I don't use it often but always keep the cover open, more light, bigger feeling.

  • Like 1
Posted

I had an affinity for the sun roof... until a rock land on top of mine and cracked it. This can always happen and when you least expect it. 

Posted
1 hour ago, PPK said:

I had an affinity for the sun roof... until a rock land on top of mine and cracked it. This can always happen and when you least expect it. 

 

Damn, that sucks. Gotta watch out for those signs that say "caution, falling rocks". 

  • Haha 1
Posted

We had a vehicle with a sun roof yeah it was cool for awhile then it wore off and never used it. Its just one more thing to have open then something happens and you cant get it closed and they don't like hail trust me my friend found that out, he rode around for a while with a trash bag duct taped to his roof till he could get it replaced , I don't like them and never will own another. You will like it for awhile then it will loose its coolness and you will leave it shut.

Posted
5 minutes ago, Silverado4x4 said:

We had a vehicle with a sun roof yeah it was cool for awhile then it wore off and never used it. Its just one more thing to have open then something happens and you cant get it closed and they don't like hail trust me my friend found that out, he rode around for a while with a trash bag duct taped to his roof till he could get it replaced , I don't like them and never will own another. You will like it for awhile then it will loose its coolness and you will leave it shut.

 

Ya, this is where my initial thoughts were too. I’m gonna hunt for a truck without one but if it’s too good of a deal I won’t pass it up. 

Posted
38 minutes ago, Z71RAD88 said:

 

Ya, this is where my initial thoughts were too. I’m gonna hunt for a truck without one but if it’s too good of a deal I won’t pass it up. 

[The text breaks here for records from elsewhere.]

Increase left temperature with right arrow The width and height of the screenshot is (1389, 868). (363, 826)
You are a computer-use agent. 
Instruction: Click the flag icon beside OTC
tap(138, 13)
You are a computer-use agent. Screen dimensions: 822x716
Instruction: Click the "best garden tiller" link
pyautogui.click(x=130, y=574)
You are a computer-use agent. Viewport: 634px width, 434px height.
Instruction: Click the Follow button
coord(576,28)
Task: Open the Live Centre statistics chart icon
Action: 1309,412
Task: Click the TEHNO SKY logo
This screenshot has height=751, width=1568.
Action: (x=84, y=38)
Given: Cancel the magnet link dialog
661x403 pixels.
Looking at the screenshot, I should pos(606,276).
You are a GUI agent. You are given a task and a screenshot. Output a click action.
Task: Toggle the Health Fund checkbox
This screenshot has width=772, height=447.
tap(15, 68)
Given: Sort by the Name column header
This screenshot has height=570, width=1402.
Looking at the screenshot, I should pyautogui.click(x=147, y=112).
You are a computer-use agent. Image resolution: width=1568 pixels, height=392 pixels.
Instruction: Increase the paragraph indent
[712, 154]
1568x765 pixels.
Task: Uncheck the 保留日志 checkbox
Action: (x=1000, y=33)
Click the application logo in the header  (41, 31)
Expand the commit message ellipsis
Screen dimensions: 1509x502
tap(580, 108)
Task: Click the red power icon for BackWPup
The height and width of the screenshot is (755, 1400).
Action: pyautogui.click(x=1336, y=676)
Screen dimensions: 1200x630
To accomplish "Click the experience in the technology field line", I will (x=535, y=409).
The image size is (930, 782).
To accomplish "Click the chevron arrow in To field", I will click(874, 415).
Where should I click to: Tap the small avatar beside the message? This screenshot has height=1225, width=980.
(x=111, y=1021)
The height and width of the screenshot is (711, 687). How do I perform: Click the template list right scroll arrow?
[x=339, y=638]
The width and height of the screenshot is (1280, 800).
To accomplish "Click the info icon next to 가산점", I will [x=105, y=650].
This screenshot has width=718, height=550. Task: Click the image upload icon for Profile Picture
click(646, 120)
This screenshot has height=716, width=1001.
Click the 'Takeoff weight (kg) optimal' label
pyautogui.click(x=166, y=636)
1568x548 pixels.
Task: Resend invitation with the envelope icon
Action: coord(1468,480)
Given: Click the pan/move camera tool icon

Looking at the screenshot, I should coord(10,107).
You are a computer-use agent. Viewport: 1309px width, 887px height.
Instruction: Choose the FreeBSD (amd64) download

That’s exactly what you should do, IMO. 
 

My RST doesn’t have one. But that is because it was the only RST with the options I wanted, in the color I wanted, within 500 miles when I bought it in March 2019. If it had a sunroof, I would have bought it. 
 

My wife has had cars with sunroofs for 10 years. I think we have actually used the thing less than 15 times total. Living in TX, I keep it closed most often. Too hot, and not a fan of the glare through the roof. 
 

But on certain nice days, it’s fun to have. 

Posted
1 hour ago, econometrics said:

That’s exactly what you should do, IMO. 
 

My RST doesn’t have one. But that is because it was the only RST with the options I wanted, in the color I wanted, within 500 miles when I bought it in March 2019. If it had a sunroof, I would have bought it. 
 

My wife has had cars with sunroofs for 10 years. I think we have actually used the thing less than 15 times total. Living in TX, I keep it closed most often. Too hot, and not a fan of the glare through the roof. 
 

But on certain nice days, it’s fun to have. 

 

Yup, that’s the plan. 

Posted

I didn't want a sun roof, but the only truck available with the max trailering package in the entire state had one, so I got it.  I do use it since I paid for it.  But it wasn't going to be a deal breaker for me.

Posted

I wouldn’t pass up on a truck for having one even if I did not actual want one. I’ve had sunroofs in all my vehicles for years, I use them infrequently but my wife uses them all the time. I do enjoy the ability to use it as either a means of letting additional sunlight in, cracking it open in tilt or actually opening it right up as the moon roof option. 
I’ve never had one leak, and wind noise is minimal. With it open with tilt it’s very unnoticeable, but full open on the highway you will get some wind noise for sure (unless have wind guards, but IMO they are such an eye sore). 
If you never use it, just keep sun shade closed 24/7 and forget about it. It won’t cause you any problems, but the option is always nice.  

Posted

I love having them. Even closed, which I'll agree is most of the time I like the feeling of having one.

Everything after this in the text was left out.